YOUR ASSIGNMENT: Retype all of the data. Every line must match exactly.
# # #
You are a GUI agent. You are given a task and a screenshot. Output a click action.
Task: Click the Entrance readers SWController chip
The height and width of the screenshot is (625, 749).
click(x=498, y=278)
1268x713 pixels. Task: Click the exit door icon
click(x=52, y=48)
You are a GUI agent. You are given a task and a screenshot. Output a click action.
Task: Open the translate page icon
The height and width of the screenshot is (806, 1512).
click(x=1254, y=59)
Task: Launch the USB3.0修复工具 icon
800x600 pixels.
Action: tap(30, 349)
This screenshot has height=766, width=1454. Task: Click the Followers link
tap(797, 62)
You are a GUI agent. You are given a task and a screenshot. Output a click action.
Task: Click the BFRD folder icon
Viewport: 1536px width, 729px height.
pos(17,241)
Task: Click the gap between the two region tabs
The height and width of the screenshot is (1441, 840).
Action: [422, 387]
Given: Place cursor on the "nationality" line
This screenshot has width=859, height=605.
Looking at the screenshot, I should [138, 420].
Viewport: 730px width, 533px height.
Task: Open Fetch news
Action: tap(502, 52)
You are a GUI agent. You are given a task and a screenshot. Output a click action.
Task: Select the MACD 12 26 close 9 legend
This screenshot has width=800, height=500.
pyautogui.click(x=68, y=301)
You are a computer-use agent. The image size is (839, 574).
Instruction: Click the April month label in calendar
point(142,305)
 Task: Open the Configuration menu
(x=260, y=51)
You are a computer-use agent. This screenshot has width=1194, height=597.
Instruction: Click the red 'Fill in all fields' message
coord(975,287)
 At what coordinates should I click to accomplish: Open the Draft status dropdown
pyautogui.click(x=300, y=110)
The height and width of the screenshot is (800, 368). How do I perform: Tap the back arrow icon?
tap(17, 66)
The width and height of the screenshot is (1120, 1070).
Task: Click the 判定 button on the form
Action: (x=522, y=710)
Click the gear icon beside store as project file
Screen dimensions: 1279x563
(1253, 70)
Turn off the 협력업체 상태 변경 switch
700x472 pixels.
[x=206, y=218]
# # #
COMPLETED EXERCISE:
You are a GUI agent. You are given a task and a screenshot. Output a click action.
Task: Click the Entrance readers SWController chip
The height and width of the screenshot is (625, 749).
click(x=498, y=278)
1268x713 pixels. Task: Click the exit door icon
click(x=52, y=48)
You are a GUI agent. You are given a task and a screenshot. Output a click action.
Task: Open the translate page icon
The height and width of the screenshot is (806, 1512).
click(x=1254, y=59)
Task: Launch the USB3.0修复工具 icon
800x600 pixels.
Action: tap(30, 349)
This screenshot has height=766, width=1454. Task: Click the Followers link
tap(797, 62)
You are a GUI agent. You are given a task and a screenshot. Output a click action.
Task: Click the BFRD folder icon
Viewport: 1536px width, 729px height.
pos(17,241)
Task: Click the gap between the two region tabs
The height and width of the screenshot is (1441, 840).
Action: [422, 387]
Given: Place cursor on the "nationality" line
This screenshot has width=859, height=605.
Looking at the screenshot, I should [138, 420].
Viewport: 730px width, 533px height.
Task: Open Fetch news
Action: tap(502, 52)
You are a GUI agent. You are given a task and a screenshot. Output a click action.
Task: Select the MACD 12 26 close 9 legend
This screenshot has width=800, height=500.
pyautogui.click(x=68, y=301)
You are a computer-use agent. The image size is (839, 574).
Instruction: Click the April month label in calendar
point(142,305)
 Task: Open the Configuration menu
(x=260, y=51)
You are a computer-use agent. This screenshot has width=1194, height=597.
Instruction: Click the red 'Fill in all fields' message
coord(975,287)
 At what coordinates should I click to accomplish: Open the Draft status dropdown
pyautogui.click(x=300, y=110)
The height and width of the screenshot is (800, 368). How do I perform: Tap the back arrow icon?
tap(17, 66)
The width and height of the screenshot is (1120, 1070).
Task: Click the 判定 button on the form
Action: (x=522, y=710)
Click the gear icon beside store as project file
Screen dimensions: 1279x563
(1253, 70)
Turn off the 협력업체 상태 변경 switch
700x472 pixels.
[x=206, y=218]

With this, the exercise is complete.